Acorn flour is more complicated than mesquite or beautyberry flour, but still relatively simple. There’s no chemistry or special procedures needed, it can just take a little longer. That’s why it’s good to do in bulk and then store the flour for later use.
Before you do anything else, you have to gather up a bunch of acorns of course. And not all acorns are the same. Some are bigger, some are smaller. Some are sweeter, some are more bitter. Generally, but not always, the bigger the acorn, the less bitter it is (it also has to do with the species of oak tree). It’s this bitterness that we want to get out of the acorns before we make them into flour.
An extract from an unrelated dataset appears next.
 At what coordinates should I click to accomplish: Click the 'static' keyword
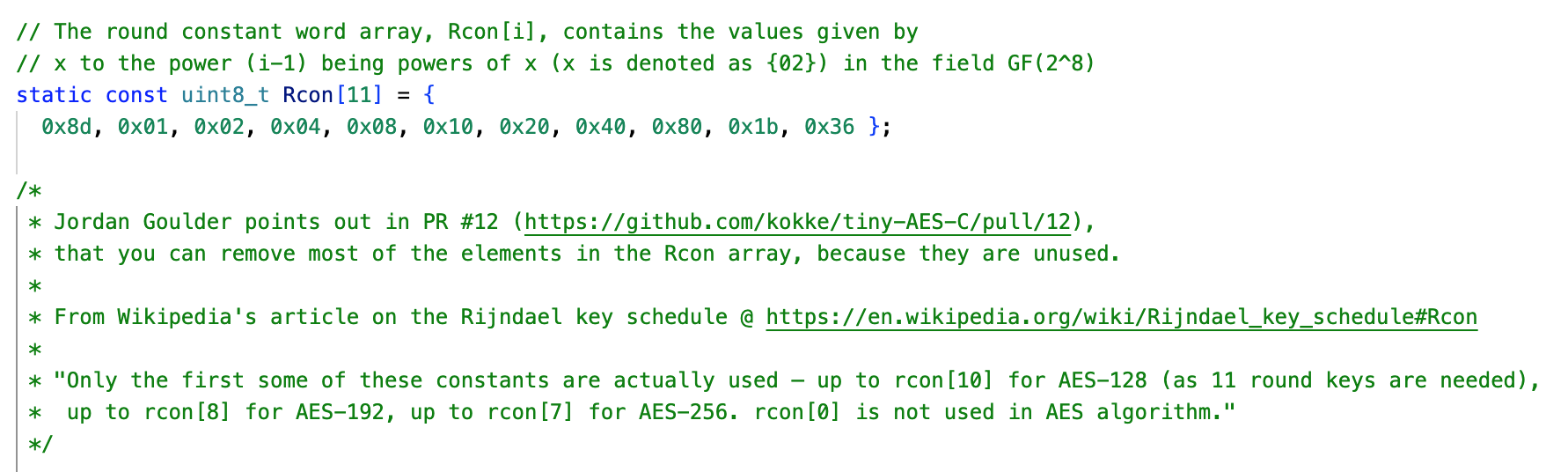click(x=54, y=95)
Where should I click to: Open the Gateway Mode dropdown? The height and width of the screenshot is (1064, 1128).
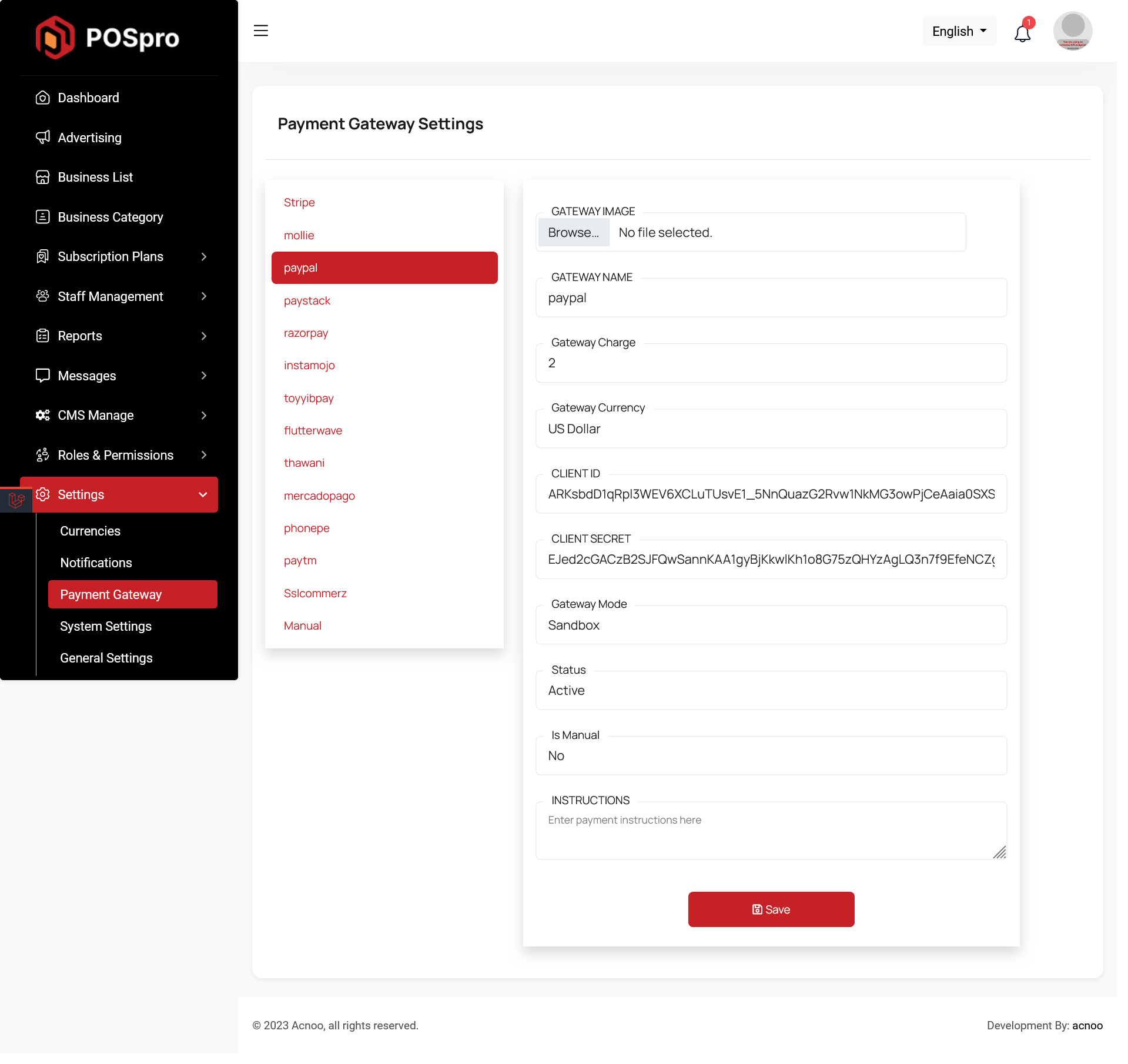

First you’ll want to crack them open and chop the meat up into smaller pieces. Then toss them into the blender, just like making mesquite flour, and grind them up. It helps to add some water to the blender, to ensure they grind up easier. Next take the slurry mix and pour it into a large glass jar; an old pickle jar will do perfectly. This jar is where making acorn flour takes the longest. Let your ground up acorns sit in the jar in your fridge and leach their bitterness into the water. Everyday, pour out the coffee colored water in the jar and re-fill with fresh water from the tap. Give the jar a good shake to mix things back up and stick back in the fridge.
This process, depending on the type of acorns, can take a few days to a week or more. The acorns are done leaching once the flour no longer tastes bitter. Generally, “white” oaks are less bitter and take much less time, while “red” oaks can take much longer. While technically a “white” oak, live oak acorns can be so bitter, as to not be even worth the trouble. We get all our acorns from burr oaks; a moist soil loving “white” oak variety with the biggest acorns you’ll ever see.
After the flour is done leaching, simply pour it through a cheese cloth or other clean rag to squeeze the water out and place in either a dehydrator or on a cookie sheet in the oven at the lowest temp to dry. Once dried, run back through a blender or other grinder to bring to a fine, floury consistency.
Although acorn flour can take some time, acorns are full of protein and healthy oils and fats. Preserving these oils into the final flour, by using this cold-leaching method, allows these oils to act like a binder when making acorn pancakes or pizza or muffins etc.